■ **The task**
Among the records that follow, count the lines where "agent" appears, and state the count by itself.

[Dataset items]
-----
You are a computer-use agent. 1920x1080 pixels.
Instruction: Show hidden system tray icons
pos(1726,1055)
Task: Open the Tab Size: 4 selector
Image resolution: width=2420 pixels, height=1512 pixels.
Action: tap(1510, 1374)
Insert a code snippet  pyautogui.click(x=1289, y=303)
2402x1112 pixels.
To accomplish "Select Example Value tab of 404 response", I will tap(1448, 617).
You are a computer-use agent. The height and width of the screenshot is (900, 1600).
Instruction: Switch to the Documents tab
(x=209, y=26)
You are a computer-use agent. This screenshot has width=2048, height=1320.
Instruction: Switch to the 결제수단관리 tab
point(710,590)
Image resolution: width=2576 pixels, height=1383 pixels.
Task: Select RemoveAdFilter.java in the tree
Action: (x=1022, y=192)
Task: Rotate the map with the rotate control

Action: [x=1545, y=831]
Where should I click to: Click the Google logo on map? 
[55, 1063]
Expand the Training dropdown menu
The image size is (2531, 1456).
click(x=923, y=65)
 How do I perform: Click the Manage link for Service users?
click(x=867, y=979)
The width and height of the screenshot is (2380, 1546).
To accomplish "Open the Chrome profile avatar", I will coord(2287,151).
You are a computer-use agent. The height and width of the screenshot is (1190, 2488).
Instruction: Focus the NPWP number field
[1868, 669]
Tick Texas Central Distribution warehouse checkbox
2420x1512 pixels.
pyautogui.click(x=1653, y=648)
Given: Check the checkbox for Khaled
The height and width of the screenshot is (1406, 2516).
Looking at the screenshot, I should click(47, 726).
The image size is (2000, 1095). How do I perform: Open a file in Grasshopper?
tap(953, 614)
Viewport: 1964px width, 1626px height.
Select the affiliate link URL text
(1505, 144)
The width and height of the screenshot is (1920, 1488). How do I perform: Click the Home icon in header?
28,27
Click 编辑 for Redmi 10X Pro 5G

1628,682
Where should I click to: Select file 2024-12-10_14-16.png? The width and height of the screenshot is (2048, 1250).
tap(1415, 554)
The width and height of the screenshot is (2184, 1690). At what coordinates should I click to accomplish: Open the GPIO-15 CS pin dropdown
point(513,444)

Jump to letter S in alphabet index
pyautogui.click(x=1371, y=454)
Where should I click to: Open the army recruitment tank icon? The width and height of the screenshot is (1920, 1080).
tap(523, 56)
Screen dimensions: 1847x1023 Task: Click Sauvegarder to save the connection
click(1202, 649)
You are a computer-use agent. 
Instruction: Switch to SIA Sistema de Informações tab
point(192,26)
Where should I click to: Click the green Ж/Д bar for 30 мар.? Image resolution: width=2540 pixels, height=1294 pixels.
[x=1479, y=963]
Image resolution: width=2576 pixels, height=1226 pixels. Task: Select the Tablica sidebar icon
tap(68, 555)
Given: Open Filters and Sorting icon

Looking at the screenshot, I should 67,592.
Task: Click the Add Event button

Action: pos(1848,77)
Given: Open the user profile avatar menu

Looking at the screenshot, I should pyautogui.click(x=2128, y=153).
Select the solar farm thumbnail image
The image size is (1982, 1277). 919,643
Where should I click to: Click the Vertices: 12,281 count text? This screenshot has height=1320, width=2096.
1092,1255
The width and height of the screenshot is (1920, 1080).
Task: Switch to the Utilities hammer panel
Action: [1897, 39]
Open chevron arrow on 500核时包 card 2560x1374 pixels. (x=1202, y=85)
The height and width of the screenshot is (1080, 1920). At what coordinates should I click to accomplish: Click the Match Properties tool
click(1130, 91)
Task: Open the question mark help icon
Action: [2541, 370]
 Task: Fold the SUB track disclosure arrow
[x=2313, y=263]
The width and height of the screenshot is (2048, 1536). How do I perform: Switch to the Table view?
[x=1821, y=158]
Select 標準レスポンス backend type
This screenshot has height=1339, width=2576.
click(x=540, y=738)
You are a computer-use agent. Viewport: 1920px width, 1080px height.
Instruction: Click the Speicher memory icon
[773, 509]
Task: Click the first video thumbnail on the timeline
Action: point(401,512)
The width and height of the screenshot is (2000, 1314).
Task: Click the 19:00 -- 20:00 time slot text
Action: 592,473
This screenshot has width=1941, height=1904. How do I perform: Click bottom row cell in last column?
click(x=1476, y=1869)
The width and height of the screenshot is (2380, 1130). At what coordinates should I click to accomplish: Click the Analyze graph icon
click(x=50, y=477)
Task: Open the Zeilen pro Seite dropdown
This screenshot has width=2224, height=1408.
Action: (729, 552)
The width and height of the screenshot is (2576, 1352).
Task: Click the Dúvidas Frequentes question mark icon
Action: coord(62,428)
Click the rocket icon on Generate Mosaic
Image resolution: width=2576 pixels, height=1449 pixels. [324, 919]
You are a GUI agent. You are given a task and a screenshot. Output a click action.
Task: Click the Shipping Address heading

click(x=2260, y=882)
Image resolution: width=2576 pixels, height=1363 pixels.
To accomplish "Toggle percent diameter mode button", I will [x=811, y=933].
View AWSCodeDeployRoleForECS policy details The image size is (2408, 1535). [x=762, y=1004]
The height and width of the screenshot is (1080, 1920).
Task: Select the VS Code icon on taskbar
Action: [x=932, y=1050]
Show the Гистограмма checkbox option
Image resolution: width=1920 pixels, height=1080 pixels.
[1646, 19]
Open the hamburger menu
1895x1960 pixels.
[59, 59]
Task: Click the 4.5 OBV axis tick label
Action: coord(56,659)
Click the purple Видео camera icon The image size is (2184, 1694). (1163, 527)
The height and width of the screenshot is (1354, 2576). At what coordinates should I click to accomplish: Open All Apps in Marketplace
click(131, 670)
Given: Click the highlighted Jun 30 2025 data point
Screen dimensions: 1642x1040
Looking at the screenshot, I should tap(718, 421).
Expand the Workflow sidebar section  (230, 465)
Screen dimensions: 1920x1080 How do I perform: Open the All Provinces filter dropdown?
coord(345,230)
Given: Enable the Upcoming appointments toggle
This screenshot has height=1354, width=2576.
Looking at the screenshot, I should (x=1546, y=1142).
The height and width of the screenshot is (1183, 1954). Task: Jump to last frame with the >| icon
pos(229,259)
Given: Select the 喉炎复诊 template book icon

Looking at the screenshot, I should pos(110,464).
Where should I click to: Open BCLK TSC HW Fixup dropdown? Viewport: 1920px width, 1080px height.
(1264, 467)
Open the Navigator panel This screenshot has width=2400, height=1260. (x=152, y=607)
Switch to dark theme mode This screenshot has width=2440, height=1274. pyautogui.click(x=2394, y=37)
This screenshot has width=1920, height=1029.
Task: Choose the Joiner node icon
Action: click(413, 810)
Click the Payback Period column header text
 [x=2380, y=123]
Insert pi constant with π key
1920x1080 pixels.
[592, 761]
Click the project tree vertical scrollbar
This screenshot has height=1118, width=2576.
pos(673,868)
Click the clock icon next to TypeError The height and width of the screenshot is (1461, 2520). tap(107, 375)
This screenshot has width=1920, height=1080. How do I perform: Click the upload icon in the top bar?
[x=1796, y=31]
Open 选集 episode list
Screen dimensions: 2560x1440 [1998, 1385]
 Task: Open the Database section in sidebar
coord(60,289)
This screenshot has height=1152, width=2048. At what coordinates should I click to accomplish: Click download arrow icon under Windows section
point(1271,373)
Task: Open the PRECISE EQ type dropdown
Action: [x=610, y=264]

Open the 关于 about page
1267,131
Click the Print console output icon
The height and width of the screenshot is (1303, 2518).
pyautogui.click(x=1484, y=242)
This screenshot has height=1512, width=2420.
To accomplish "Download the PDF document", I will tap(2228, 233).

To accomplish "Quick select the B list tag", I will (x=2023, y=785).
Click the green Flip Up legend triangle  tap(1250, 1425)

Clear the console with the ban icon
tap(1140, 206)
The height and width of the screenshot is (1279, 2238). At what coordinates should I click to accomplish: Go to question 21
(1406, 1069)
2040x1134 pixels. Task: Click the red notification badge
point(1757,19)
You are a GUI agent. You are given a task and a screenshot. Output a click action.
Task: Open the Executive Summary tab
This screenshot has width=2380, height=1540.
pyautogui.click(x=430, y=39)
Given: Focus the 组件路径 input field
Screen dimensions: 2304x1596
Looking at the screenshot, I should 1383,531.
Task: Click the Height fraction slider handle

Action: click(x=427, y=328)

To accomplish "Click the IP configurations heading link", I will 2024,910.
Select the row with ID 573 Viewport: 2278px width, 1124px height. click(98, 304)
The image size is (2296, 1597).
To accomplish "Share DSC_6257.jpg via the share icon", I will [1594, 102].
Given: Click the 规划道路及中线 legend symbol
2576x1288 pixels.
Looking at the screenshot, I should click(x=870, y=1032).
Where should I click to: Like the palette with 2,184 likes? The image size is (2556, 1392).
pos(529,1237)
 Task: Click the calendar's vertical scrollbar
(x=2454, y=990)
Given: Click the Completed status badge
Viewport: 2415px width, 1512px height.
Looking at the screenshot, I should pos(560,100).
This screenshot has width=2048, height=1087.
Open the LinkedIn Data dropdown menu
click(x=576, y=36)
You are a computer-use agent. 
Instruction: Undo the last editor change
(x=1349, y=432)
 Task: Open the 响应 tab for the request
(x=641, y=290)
-----
■ **Solution**
9